Das Blaue vom Himmel
Ruth Fühner
Lapis, Indigo und Waid – die Geheimnisse der Farbe Blau.
Keine Spur von Blau, auf diesem Bild der National Gallery in London. Es ist, da sind sich die Experten weitgehend einig, wohl ein echter Michelangelo – wenn auch nicht gerade einer seiner besten. Eine rätselhafte Grablegung aus dem Jahr 1501, mit einer Maria Magdalena in stumpf olivgrünem Kleid, einem Johannes in grellem Orange. Rechts unten in der Ecke aber ist die Leinwand weiß geblieben – die Umrisse einer knienden Figur, die fehlt: die Jungfrau Maria. Warum aber wurde das Bild nie zuende gemalt?
Blau sollte das Gewand werden, wie es einer Madonna zustand. Ungeduldig muss Michelangelo gewartet haben, dass ihm sein Auftraggeber das nötige Ultramarin für das Gemälde endlich zustellte. Es selbst zu besorgen, kam nicht in Frage – für hundert Gulden gab es nicht einmal ein Pfund davon zu kaufen, klagte, nördlich der Alpen, der damals schon wesentlich renommiertere Albrecht Dürer. Für den erst 25jährigen Michelangelo stand eine solche Investition außer Frage. So ging die Zeit ins Land, Michelangelo wurde nach Florenz zurückgerufen, um den David zu schaffen, und seine „Grablegung“ für die Kirche Sant‘ Agostino in Rom blieb für immer unvollendet.
Eigentlich kein Wunder, dass die Sache mit dem Blau sich so schwierig gestaltete – wenn man weiß, wie weit der Weg ist, den das Ultramarin zurückzulegen hatte, bis es endlich auf den Paletten italienischer Maler landete.
Der Stein, aus dem es gewonnen wird, der Lapislazuli, wurde und wird nämlich nur an einer einzigen Stelle auf der Welt abgebaut, in den Gruben von Ssar-e-Sangh im afghanischen Hindukusch. Von dort soll das Ultramarin Marco Polo mitgebracht haben – d.h. eigentlich hatte er das Minengebiet nur von weitem gesehen und sich davon erzählen lassen. Vom leuchtenden Blau der Adern, von denen die weißen Felsen durchzogen sind, dem Katzengold oder dem Pyrit, der die Stolleneingänge glitzern lässt wie den nächtlichen Sternenhimmel.
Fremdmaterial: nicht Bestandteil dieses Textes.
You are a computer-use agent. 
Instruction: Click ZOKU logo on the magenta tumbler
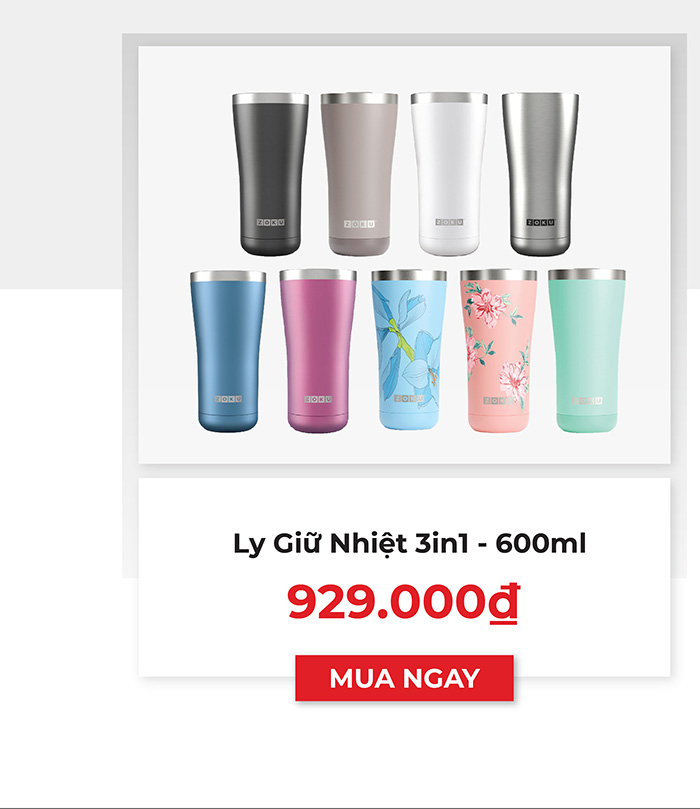[x=318, y=399]
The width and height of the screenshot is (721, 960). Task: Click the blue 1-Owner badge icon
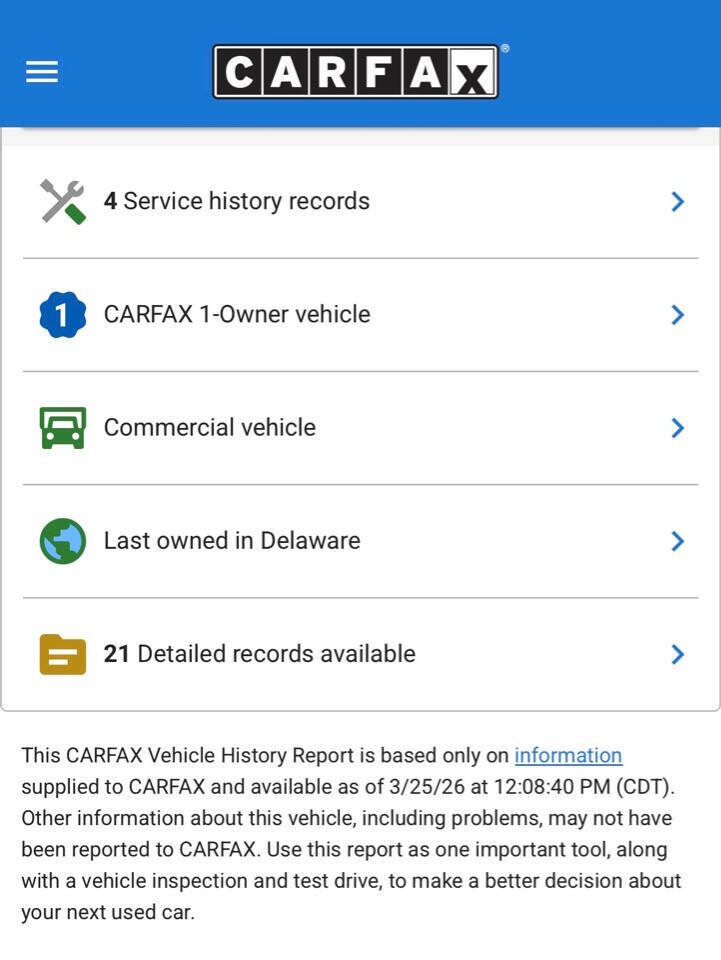tap(62, 315)
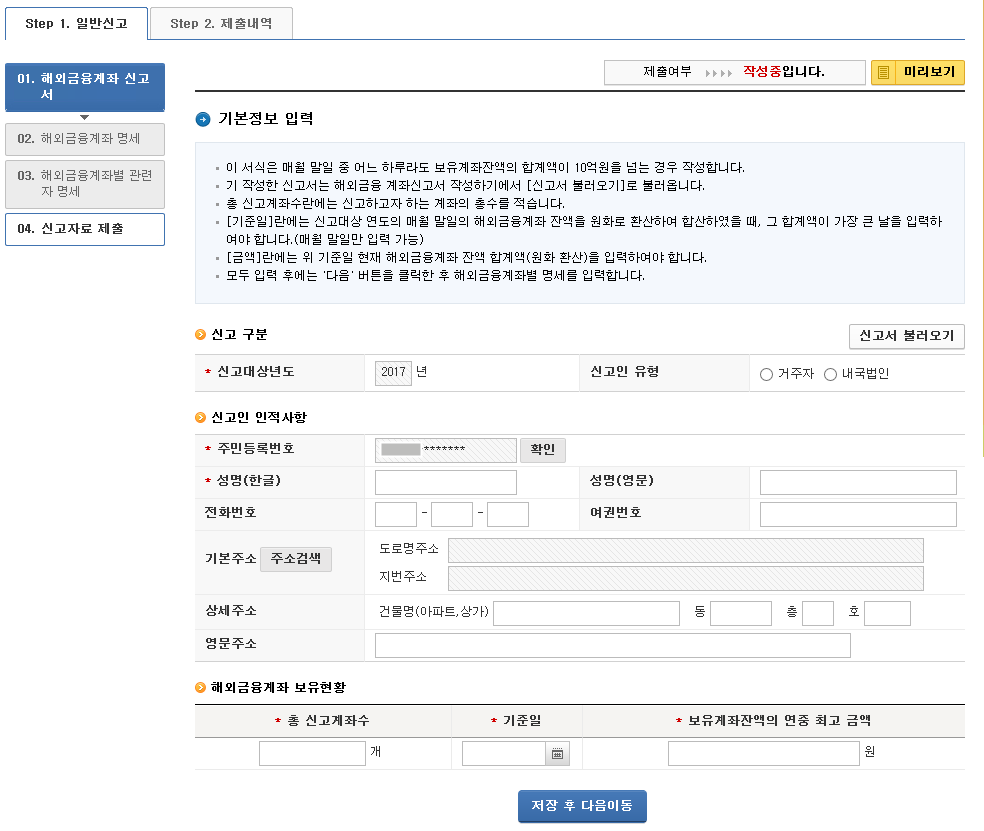The height and width of the screenshot is (831, 984).
Task: Focus the 총 신고계좌수 input box
Action: tap(312, 754)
Von hier wurde vor 5000 Jahren Lapis Lazuli nach Ur in Chaldäa exportiert, wo er goldene Tierfiguren zierte, und nach Ägypten, wo der blaue Stein in die Totenmaske des jungen Pharao Tut-Ench-Amun eingelegt wurde. Doch lange, wohl bis ins 6. Jahrhundert unserer Zeitrechnung, dauerte es, bis der Lapis zermahlen und als Pigment angewandt wurde – mit diesem ersten Ultramarin wurden, gar nicht so weit weg von Sser-e-Sangh – die Fresken-Hintergründe der berühmten Buddhas von Bamiyan gemalt, die die Taliban barbarisch zerstörten.
Der weite Weg nach Europa machte das Ultramarin schon teuer genug
Fast unerschwinglich machten es die griechischen und venezianischen Kaufleute, die den Lapis Lazuli übers Meer, also ultra mare brachten, und dabei einen kräftigen Profit einstrichen.
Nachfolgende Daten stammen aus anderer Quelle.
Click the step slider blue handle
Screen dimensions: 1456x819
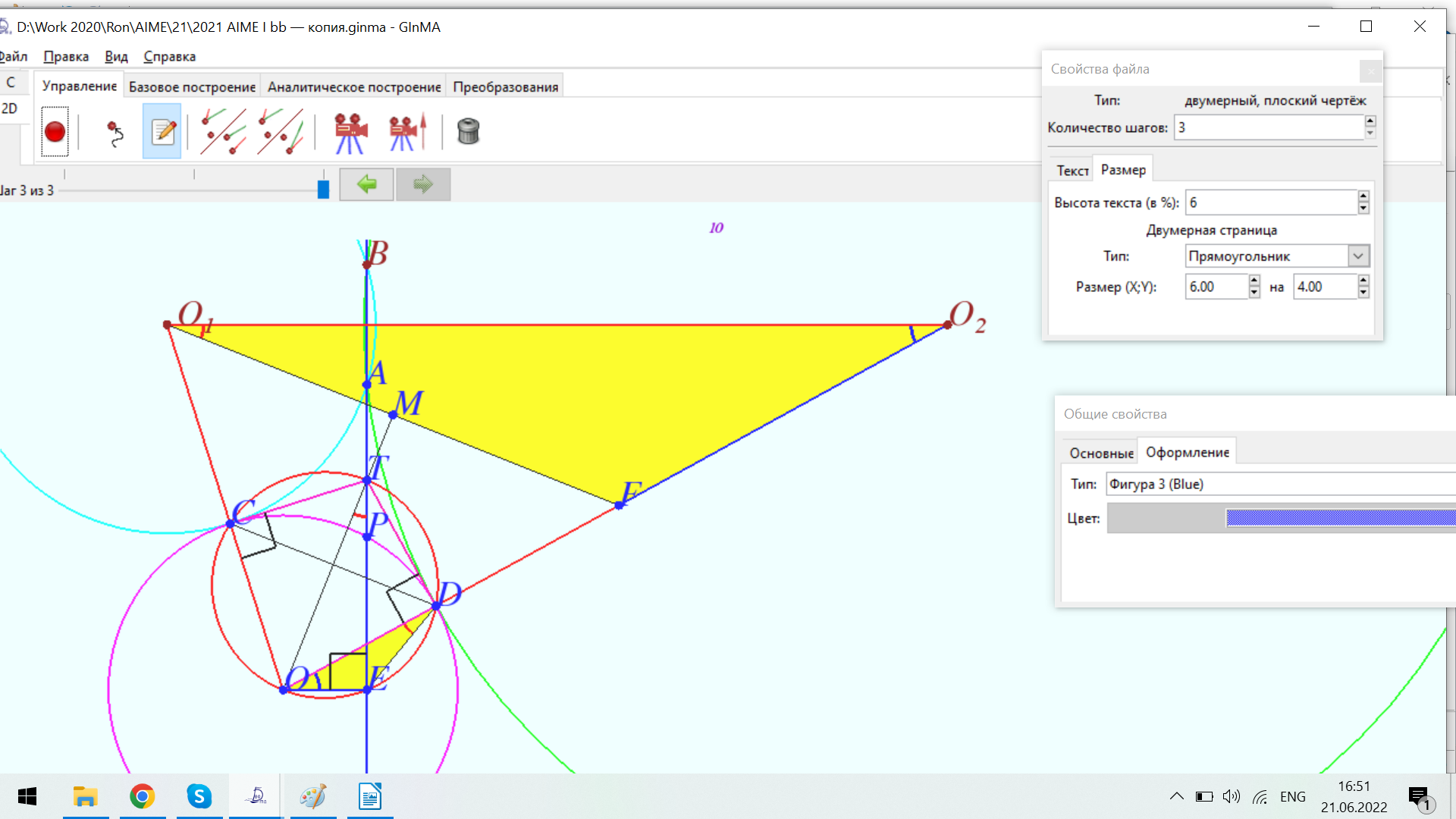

War aber der Stein erst einmal glücklich im Atelier des Malers angekommen, lag noch lange keine brauchbare Farbe vor. Jetzt war erst mal handwerkliche Arbeit gefragt, kam das eifersüchtig gehütete Geheimnis der Farbherstellung zum Einsatz, das von Lehrlings-Generation zu Generation weitergereicht wurde.
Das Rezept war im Fall des Ultramarins hochkompliziert. Cennino Cennini war es, der in seinem „Trattato della Pittura“ die insgesamt 49 Arbeitsgänge festhielt, deren es bedurfte, um aus einem Stück blauem Stein einen „Mantel unserer Lieben Frau zu machen: Fürs erste nimm Lapis Lazzari. Stampf ihn im Bronzemörser. Siebe und passiere nun nach Bedürfnis. Bist du in Ordnung mit diesem Pulver, so nimm sechs Unzen Fichtenharz vom Apotheker, drei Unzen Mastix, drei Unzen frisches Wachs auf je ein Pfund des Lapis Lazzari. Mache aus allem zusammen einen festen Kuchen. Diesen Kuchen musst du zum wenigsten drei Tage und Nächte stehen lassen und jeden Tag ein Stück umkneten“
Und so weiter, und so weiter. Cennini plauderte übrigens auch aus, wie man das kostspielige, aber höchst haltbare Ultramarin leicht durch billige, aber schnell verblassende oder sich gar verfärbende Pigmente ersetzen kann. Kein Wunder also, dass Auftraggeber, die etwas von der Sache verstanden, die genaue Qualität des Ultramarins notariell festhalten ließen – so wie im Jahr 1485 der ehrwürdige Messer Francesco di Giovanni Tesori. Er erteilte Michelangelos Lehrer Domenico Ghirlandaio den Auftrag, „eine Holztafel zu bemalen, die besagter Francesco hat anfertigen und bereitstellen lassen; welche Holztafel der besagte Domenico zu bezahlen hat; er hat die Tafel auf eigene Kosten zu kolorieren, mit guten Farben und mit gepudertem Gold bei jenen Ausschmückungen, die solches erfordern; und das Blau muss Ultramarin im Werte von etwa vier Florin die Unze sein …“
Warum aber musste es unbedingt Ultramarin sein? Sicher, das hatte auch mit dem symbolischen Wert der Farbe zu tun – das Blau des Himmels für die Himmelskönigin. Freilich gibt es viele, einander auch widersprechende Symbolsysteme. In jeder Kultur bedeuten Farben etwas anders und in jeder Epoche auch. Auf russischen Ikonen trägt Maria häufig Rot – in Russland die Farbe der Geburt, anderswo steht sie für Feuer und Tod. Manchmal ist sie weiß gekleidet – was ihre Unschuld symbolisieren soll; und in der byzantinischen Kunst sind Marias Gewänder violett, die Farbe des Mysteriums. Immer aber galt: für die Madonna, die Mutter Gottes, war das Kostbarste gerade gut genug. Und so trug sie im Byzanz des 7. Jahrhunderts auch deshalb Violett, weil violette Kleidung so teuer war, dass sie sich kaum jemand leisten konnte. Und als im 13. Jahrhundert das Ultramarin nach Italien kam, wurde sein tiefes Blau schnell zur kostbarsten Farbe – und damit gerade recht für den Mantel der Madonna.
Blau oder Rot?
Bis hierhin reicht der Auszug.